Well, we've gone round-and-round on JFK and Vietnam. JFK's top advisers all wrote books about their experiences. McNamara, Bundy, Rusk. Even RFK talked about it. All said that there were no plans, none, to simply leave the conflict. That's what they all said. In November of 1963 they still thought the war was winnable. The Pentagon Papers, the top secret history of the war, also said the same thing.

At what point does a JFK recognize that it wasn't? Who knows? What does he do? Leave? Or try to find a way out? As the people above said: that idea wasn't even considered since at that time they thought it was still possible to keep the South from being overrun. If JFK leaves the South falls and the entire region is thrown into disarray. Refugees pour out of the South and destabilize Laos and Cambodia. Those governments fall to the communists. Can JFK allow that to happen? He's not up for re-election but he wants, probably, RFK to follow him. Or a Democrat. Can he throw his party overboard? Again, we're all guessing.

I insist on one thing though: If you asked JFK on November 22, 1963 what he was going to do if the South couldn't defend itself, it his policy of building a self-sustaining government after removing Diem failed, what would you do? He would say, "I don't know."

In any case, Stone's thesis that JFK was going to leave and it was that, in large part, that he was killed is a flat out wrong. I won't say lie because I'm sure Stone believes it. But he's a ridiculously misinformed person.

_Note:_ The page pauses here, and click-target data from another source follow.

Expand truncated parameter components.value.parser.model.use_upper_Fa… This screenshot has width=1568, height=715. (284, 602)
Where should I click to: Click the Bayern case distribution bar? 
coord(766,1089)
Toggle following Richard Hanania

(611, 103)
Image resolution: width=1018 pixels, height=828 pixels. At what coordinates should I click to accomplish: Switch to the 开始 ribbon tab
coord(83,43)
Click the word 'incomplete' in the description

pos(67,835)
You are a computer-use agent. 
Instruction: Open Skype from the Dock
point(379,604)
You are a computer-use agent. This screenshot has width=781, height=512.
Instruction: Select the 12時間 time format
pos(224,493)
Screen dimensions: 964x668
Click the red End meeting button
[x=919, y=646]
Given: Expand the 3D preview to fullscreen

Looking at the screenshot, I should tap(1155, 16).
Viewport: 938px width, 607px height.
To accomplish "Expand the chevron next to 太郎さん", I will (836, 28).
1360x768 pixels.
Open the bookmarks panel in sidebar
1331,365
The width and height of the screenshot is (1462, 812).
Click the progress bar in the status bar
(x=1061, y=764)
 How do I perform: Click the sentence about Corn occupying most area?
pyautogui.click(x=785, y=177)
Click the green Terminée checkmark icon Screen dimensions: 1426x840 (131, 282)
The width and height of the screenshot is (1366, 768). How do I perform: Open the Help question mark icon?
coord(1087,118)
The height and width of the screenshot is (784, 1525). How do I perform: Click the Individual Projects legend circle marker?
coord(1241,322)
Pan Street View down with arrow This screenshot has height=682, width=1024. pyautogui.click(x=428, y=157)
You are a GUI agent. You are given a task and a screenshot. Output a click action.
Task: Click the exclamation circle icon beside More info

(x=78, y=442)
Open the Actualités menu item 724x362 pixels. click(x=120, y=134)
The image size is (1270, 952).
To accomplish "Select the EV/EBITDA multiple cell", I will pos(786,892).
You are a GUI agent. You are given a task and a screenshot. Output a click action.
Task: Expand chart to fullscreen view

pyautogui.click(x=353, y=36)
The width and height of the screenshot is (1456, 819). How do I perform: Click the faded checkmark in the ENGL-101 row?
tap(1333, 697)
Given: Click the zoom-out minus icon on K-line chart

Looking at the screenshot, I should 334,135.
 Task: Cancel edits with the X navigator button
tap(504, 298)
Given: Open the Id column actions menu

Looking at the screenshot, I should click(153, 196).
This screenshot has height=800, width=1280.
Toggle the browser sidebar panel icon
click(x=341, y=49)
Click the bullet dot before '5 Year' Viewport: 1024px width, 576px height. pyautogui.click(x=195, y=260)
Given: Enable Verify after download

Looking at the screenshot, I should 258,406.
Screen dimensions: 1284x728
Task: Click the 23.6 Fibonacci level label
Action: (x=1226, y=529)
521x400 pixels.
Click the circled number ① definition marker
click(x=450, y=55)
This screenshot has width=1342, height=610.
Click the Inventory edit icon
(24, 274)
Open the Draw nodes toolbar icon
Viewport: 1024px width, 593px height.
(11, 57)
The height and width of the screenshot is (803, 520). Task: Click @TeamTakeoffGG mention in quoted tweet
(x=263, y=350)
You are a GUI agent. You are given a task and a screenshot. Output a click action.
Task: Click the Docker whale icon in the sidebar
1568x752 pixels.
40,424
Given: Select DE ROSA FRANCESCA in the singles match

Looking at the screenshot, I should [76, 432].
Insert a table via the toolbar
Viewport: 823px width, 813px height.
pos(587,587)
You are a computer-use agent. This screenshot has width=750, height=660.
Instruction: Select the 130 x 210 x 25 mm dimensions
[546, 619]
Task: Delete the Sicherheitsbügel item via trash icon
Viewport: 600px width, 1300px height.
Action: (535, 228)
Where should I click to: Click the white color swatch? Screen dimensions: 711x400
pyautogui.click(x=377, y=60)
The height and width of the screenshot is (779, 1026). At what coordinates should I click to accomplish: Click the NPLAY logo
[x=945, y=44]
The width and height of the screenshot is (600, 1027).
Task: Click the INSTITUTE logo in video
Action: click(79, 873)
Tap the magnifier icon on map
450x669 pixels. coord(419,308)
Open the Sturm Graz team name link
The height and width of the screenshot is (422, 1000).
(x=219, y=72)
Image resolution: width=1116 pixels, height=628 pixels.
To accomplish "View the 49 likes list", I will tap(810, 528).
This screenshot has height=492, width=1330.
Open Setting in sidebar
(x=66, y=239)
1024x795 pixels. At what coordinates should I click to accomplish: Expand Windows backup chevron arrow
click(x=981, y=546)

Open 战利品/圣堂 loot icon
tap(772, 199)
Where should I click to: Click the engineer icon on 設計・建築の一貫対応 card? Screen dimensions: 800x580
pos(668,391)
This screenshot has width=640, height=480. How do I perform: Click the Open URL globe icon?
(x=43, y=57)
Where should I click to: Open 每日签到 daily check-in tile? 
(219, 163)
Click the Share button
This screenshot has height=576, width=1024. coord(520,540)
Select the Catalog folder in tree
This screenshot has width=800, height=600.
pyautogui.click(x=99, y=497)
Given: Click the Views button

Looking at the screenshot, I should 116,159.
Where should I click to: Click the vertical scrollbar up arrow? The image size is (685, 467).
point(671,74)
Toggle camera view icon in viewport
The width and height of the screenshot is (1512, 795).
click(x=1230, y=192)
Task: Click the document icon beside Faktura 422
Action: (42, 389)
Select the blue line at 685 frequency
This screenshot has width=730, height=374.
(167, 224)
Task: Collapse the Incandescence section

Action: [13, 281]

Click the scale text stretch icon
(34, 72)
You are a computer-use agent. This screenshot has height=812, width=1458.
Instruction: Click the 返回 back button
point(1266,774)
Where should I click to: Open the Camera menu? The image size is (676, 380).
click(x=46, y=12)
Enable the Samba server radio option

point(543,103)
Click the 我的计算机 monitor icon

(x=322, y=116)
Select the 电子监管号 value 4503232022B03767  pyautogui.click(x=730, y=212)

I think that Oliver Stones belief in the Vietnam situation being the reason that JFK was assassinated is nonsense. I dont believe it whatsoever. My point is simply that I believe that JFK would not have sent U.S. combat troops to Vietnam. The plan at the time of his death was to reduce the number of U.S. military advisers back to the level it was before he took office. I think JFK probably would have been willing to negotiate a settlement after the 1964 elections. Sadly, LBJ had a different viewpoint. He took the situation personally. And he was willing to send hundreds of thousands of soldiers to fight so that HE wouldnt be the first U.S. President to loose a war.